"Hey, what are you kids doing out here in the woods?" is a question best not asked of these undead urchins.
By C. Michael Forsyth
“Wicked Little Things,” now out on DVD, is a scary movie with a wickedly clever premise.
In 1913, the heartless owner of the Carlton Mine in Addytown, Pa. uses poor children for exploration, until the exploited kids are buried alive in an explosion. Now, nearly a century later, the restless undead tykes roam the woods, taking their bloody vengeance upon the living.
The main character is recently widowed Karen Tunny (Lori Heuring), who moves with her daughters Sarah and Emma into her late husband’s boyhood home near the mine. It isn’t long before 16-year-old Sarah (Scout Taylor-Compton) returns home with tales of pick axe-wielding zombie children who kill anyone foolish enough to venture into the woods at night. And 9-year-old Emma begins to hang out with a mysterious “imaginary friend” who just wants to play.
The movie has enough thrills to justify a respectable three pick axes up rating. In one highly memorable sequence, in which little Emma is led by children’s laughter to the mouth of the abandoned mine, the suspense is almost unbearable.

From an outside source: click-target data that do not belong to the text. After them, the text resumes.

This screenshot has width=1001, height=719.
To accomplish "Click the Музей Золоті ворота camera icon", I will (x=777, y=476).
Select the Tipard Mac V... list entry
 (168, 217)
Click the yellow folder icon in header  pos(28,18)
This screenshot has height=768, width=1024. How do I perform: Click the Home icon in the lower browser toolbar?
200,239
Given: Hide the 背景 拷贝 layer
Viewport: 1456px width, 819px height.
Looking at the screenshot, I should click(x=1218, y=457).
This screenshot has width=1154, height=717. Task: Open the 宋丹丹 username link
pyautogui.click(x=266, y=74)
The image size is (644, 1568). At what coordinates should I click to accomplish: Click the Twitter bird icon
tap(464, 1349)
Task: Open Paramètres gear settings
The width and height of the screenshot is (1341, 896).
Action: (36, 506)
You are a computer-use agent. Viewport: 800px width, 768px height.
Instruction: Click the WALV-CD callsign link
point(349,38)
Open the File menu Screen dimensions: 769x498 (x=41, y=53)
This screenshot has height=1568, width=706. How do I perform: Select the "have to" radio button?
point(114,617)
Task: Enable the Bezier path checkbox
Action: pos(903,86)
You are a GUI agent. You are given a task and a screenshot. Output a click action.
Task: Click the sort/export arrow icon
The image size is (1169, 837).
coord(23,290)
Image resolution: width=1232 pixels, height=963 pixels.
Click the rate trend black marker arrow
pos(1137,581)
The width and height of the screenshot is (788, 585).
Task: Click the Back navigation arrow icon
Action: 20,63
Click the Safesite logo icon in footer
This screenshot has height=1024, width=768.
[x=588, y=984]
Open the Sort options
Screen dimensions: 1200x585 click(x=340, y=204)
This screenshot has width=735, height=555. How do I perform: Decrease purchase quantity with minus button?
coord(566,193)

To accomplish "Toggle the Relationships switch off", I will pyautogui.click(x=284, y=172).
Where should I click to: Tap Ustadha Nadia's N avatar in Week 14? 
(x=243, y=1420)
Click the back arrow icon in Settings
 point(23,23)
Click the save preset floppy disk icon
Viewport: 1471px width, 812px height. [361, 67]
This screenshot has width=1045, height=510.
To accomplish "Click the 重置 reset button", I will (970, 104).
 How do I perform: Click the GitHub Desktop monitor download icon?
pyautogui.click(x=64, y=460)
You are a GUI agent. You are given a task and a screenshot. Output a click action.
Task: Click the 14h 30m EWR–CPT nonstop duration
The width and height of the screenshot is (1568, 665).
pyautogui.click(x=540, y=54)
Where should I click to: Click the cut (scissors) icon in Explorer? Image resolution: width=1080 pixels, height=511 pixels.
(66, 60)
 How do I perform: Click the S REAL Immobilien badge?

Excellent performances. Chloe Moretz, who more recently dazzled us as a vampire nymphet in “Let Me in,” is compelling as sweet, angelic Emma. A pleasant surprise is the great English actor Ben Cross of “Chariots of Fire” fame as creepy neighbor Aaron Hanks — the most convincing portrayal of a hillbilly by a British Islander since Liam Neeson’s impressive turn as Patrick Swayze’s shotgun-toting cousin in “Next of Kin” (1989).
The movie has two big problems, however, and they’re related. Horror films work best when the filmmakers create characters we care about and then put them in jeopardy.
We care about innocent, vulnerable Emma, which is why the scene mentioned above works so well. However, it soon turns out that both Hanks and the Tunny family are relatives of the zombie children, who recognize the blood of their kin and leave them unharmed. The zombie kids really DO just want to play with Emma and she’s actually off screen for the most critical scenes of the movie!
It is also revealed that the curse will be lifted when the ghostly children kill the last remaining descendent of the mine owner. That happens to be William Carlton (Martin McDowell), an arrogant, greedy, ruthless tycoon who is kicking people off their land to build a ski resort near the mine. The trouble is that you WANT this selfish, cowardly weasel to be killed. If he were sympathetic, the film’s climax — with the pick axe pixies closing in on him, Hanks and the Tunnys — would be truly terrifying.
Check out a movie with this cursed-bloodline theme that worked really well: “The Four Skulls of Jonathan Drake.” In that 1959 oldie-but-goodie, the hero’s ancestor led a massacre of South American villagers. Vengeful supernatural headhunters have claimed the noggins of the male heirs in each generation ever since. And our hero is next in line for the head-shrinking treatment!
My other beef with the film is that the undead tots don’t only kill people, they eat them! Given their origins, one would expect these revenants to be more of the wraith-like variety, rather than flesh and blood monsters that require sustenance. (Especially since, presumably, the youngsters’ physical bodies were trapped under tons of rock.)
Just because they’re zombies do they HAVE to eat human flesh? Someday, I’d like a filmmaker to REALLY reinvent the zombie genre. (Sorry, “28 Days Later” fans, but making ’em run fast instead of shuffle isn’t reinventing). I mean create a new mythology, the way George Romero did with “Night of the Living Dead” in 1968.
Hey, if no one else steps up to the plate, I might just have to do it myself, by jiminy, as my old Weekly World News colleague Ed Anger would say.